* Entries supplied *
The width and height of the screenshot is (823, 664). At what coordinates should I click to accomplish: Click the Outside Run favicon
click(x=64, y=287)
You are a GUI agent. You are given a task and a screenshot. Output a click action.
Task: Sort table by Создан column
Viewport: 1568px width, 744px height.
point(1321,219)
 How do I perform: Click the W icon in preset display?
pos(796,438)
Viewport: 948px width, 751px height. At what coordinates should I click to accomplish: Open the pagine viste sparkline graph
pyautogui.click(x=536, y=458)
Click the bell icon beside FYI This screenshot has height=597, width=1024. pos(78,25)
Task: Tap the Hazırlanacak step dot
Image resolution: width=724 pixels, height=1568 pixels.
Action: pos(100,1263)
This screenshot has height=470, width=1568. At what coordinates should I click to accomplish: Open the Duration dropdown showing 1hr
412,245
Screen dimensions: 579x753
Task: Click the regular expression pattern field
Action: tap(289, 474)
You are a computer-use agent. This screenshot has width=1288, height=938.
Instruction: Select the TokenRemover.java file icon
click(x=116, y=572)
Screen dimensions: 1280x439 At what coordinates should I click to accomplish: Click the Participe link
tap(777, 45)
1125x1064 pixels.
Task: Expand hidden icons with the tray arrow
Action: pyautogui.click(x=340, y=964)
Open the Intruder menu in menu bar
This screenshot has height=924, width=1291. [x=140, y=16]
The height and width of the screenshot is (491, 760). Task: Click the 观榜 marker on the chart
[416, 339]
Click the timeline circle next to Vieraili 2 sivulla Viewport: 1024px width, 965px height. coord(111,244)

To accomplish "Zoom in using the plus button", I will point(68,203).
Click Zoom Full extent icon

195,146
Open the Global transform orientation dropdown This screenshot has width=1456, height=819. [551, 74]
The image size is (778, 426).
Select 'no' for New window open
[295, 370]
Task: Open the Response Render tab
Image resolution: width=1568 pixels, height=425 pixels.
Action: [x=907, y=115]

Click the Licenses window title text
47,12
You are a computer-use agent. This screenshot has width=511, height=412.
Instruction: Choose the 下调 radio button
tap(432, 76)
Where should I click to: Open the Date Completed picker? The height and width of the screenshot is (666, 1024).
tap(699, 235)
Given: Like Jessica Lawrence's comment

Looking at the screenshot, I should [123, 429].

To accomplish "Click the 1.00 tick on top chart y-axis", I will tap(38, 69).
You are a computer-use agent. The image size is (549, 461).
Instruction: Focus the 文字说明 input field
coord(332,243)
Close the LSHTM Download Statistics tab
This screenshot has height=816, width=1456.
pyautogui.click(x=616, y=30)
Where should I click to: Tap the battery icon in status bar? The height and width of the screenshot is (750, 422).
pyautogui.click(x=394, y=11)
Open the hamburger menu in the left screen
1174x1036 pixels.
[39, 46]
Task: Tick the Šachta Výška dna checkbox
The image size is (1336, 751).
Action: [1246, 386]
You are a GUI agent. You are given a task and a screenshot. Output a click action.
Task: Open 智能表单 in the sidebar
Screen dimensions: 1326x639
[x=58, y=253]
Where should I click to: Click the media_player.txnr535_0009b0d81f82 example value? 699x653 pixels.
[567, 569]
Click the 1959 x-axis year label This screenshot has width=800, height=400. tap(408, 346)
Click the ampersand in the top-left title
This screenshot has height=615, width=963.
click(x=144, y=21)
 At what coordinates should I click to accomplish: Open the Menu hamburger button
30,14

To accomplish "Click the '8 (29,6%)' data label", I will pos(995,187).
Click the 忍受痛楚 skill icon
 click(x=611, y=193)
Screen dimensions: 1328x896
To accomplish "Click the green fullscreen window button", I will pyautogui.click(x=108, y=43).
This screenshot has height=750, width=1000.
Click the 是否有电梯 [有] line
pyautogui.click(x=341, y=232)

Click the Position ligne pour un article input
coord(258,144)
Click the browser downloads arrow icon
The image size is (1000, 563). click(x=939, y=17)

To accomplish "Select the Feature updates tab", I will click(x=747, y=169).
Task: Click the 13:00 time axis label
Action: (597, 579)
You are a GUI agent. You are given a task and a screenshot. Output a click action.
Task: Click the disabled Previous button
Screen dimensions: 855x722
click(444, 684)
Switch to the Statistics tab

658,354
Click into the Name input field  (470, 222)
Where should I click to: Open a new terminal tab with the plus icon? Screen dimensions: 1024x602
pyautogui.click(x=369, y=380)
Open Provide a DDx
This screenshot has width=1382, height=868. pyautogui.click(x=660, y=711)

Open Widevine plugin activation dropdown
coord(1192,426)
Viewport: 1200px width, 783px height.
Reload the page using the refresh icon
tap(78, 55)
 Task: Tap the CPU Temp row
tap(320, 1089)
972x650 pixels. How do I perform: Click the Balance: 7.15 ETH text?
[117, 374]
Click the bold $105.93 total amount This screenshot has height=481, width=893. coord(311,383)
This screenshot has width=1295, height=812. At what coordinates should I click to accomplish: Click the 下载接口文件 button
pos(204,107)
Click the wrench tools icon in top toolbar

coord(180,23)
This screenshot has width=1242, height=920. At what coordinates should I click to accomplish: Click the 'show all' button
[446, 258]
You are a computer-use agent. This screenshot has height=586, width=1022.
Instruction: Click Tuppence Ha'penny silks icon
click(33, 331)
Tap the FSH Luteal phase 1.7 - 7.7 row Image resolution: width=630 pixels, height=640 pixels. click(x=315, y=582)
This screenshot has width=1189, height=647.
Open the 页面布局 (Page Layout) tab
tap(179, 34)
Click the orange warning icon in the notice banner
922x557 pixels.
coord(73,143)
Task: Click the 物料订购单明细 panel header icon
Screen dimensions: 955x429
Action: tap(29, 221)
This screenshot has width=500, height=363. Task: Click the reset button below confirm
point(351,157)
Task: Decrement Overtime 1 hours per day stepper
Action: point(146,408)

* Set task *
Format every line of the listing above as a numbered list, leaving out the blank lines.

* Solved problem *
1. The width and height of the screenshot is (823, 664). At what coordinates should I click to accomplish: Click the Outside Run favicon
2. click(x=64, y=287)
3. You are a GUI agent. You are given a task and a screenshot. Output a click action.
4. Task: Sort table by Создан column
5. Viewport: 1568px width, 744px height.
6. point(1321,219)
7.  How do I perform: Click the W icon in preset display?
8. pos(796,438)
9. Viewport: 948px width, 751px height. At what coordinates should I click to accomplish: Open the pagine viste sparkline graph
10. pyautogui.click(x=536, y=458)
11. Click the bell icon beside FYI This screenshot has height=597, width=1024. pos(78,25)
12. Task: Tap the Hazırlanacak step dot
13. Image resolution: width=724 pixels, height=1568 pixels.
14. Action: pos(100,1263)
15. This screenshot has height=470, width=1568. At what coordinates should I click to accomplish: Open the Duration dropdown showing 1hr
16. 412,245
17. Screen dimensions: 579x753
18. Task: Click the regular expression pattern field
19. Action: tap(289, 474)
20. You are a computer-use agent. This screenshot has width=1288, height=938.
21. Instruction: Select the TokenRemover.java file icon
22. click(x=116, y=572)
23. Screen dimensions: 1280x439 At what coordinates should I click to accomplish: Click the Participe link
24. tap(777, 45)
25. 1125x1064 pixels.
26. Task: Expand hidden icons with the tray arrow
27. Action: pyautogui.click(x=340, y=964)
28. Open the Intruder menu in menu bar
29. This screenshot has height=924, width=1291. [x=140, y=16]
30. The height and width of the screenshot is (491, 760). Task: Click the 观榜 marker on the chart
31. [416, 339]
32. Click the timeline circle next to Vieraili 2 sivulla Viewport: 1024px width, 965px height. coord(111,244)
33. To accomplish "Zoom in using the plus button", I will point(68,203).
34. Click Zoom Full extent icon
35. 195,146
36. Open the Global transform orientation dropdown This screenshot has width=1456, height=819. [551, 74]
37. The image size is (778, 426).
38. Select 'no' for New window open
39. [295, 370]
40. Task: Open the Response Render tab
41. Image resolution: width=1568 pixels, height=425 pixels.
42. Action: [x=907, y=115]
43. Click the Licenses window title text
44. 47,12
45. You are a computer-use agent. This screenshot has width=511, height=412.
46. Instruction: Choose the 下调 radio button
47. tap(432, 76)
48. Where should I click to: Open the Date Completed picker? The height and width of the screenshot is (666, 1024).
49. tap(699, 235)
50. Given: Like Jessica Lawrence's comment
51. Looking at the screenshot, I should [123, 429].
52. To accomplish "Click the 1.00 tick on top chart y-axis", I will tap(38, 69).
53. You are a computer-use agent. The image size is (549, 461).
54. Instruction: Focus the 文字说明 input field
55. coord(332,243)
56. Close the LSHTM Download Statistics tab
57. This screenshot has height=816, width=1456.
58. pyautogui.click(x=616, y=30)
59. Where should I click to: Tap the battery icon in status bar? The height and width of the screenshot is (750, 422).
60. pyautogui.click(x=394, y=11)
61. Open the hamburger menu in the left screen
62. 1174x1036 pixels.
63. [39, 46]
64. Task: Tick the Šachta Výška dna checkbox
65. The image size is (1336, 751).
66. Action: [1246, 386]
67. You are a GUI agent. You are given a task and a screenshot. Output a click action.
68. Task: Open 智能表单 in the sidebar
69. Screen dimensions: 1326x639
70. [x=58, y=253]
71. Where should I click to: Click the media_player.txnr535_0009b0d81f82 example value? 699x653 pixels.
72. [567, 569]
73. Click the 1959 x-axis year label This screenshot has width=800, height=400. tap(408, 346)
74. Click the ampersand in the top-left title
75. This screenshot has height=615, width=963.
76. click(x=144, y=21)
77.  At what coordinates should I click to accomplish: Open the Menu hamburger button
78. 30,14
79. To accomplish "Click the '8 (29,6%)' data label", I will pos(995,187).
80. Click the 忍受痛楚 skill icon
81.  click(x=611, y=193)
82. Screen dimensions: 1328x896
83. To accomplish "Click the green fullscreen window button", I will pyautogui.click(x=108, y=43).
84. This screenshot has height=750, width=1000.
85. Click the 是否有电梯 [有] line
86. pyautogui.click(x=341, y=232)
87. Click the Position ligne pour un article input
88. coord(258,144)
89. Click the browser downloads arrow icon
90. The image size is (1000, 563). click(x=939, y=17)
91. To accomplish "Select the Feature updates tab", I will click(x=747, y=169).
92. Task: Click the 13:00 time axis label
93. Action: (597, 579)
94. You are a GUI agent. You are given a task and a screenshot. Output a click action.
95. Task: Click the disabled Previous button
96. Screen dimensions: 855x722
97. click(444, 684)
98. Switch to the Statistics tab
99. 658,354
100. Click into the Name input field  (470, 222)
101. Where should I click to: Open a new terminal tab with the plus icon? Screen dimensions: 1024x602
102. pyautogui.click(x=369, y=380)
103. Open Provide a DDx
104. This screenshot has width=1382, height=868. pyautogui.click(x=660, y=711)
105. Open Widevine plugin activation dropdown
106. coord(1192,426)
107. Viewport: 1200px width, 783px height.
108. Reload the page using the refresh icon
109. tap(78, 55)
110.  Task: Tap the CPU Temp row
111. tap(320, 1089)
112. 972x650 pixels. How do I perform: Click the Balance: 7.15 ETH text?
113. [117, 374]
114. Click the bold $105.93 total amount This screenshot has height=481, width=893. coord(311,383)
115. This screenshot has width=1295, height=812. At what coordinates should I click to accomplish: Click the 下载接口文件 button
116. pos(204,107)
117. Click the wrench tools icon in top toolbar
118. coord(180,23)
119. This screenshot has width=1242, height=920. At what coordinates should I click to accomplish: Click the 'show all' button
120. [446, 258]
121. You are a computer-use agent. This screenshot has height=586, width=1022.
122. Instruction: Click Tuppence Ha'penny silks icon
123. click(33, 331)
124. Tap the FSH Luteal phase 1.7 - 7.7 row Image resolution: width=630 pixels, height=640 pixels. click(x=315, y=582)
125. This screenshot has width=1189, height=647.
126. Open the 页面布局 (Page Layout) tab
127. tap(179, 34)
128. Click the orange warning icon in the notice banner
129. 922x557 pixels.
130. coord(73,143)
131. Task: Click the 物料订购单明细 panel header icon
132. Screen dimensions: 955x429
133. Action: tap(29, 221)
134. This screenshot has width=500, height=363. Task: Click the reset button below confirm
135. point(351,157)
136. Task: Decrement Overtime 1 hours per day stepper
137. Action: point(146,408)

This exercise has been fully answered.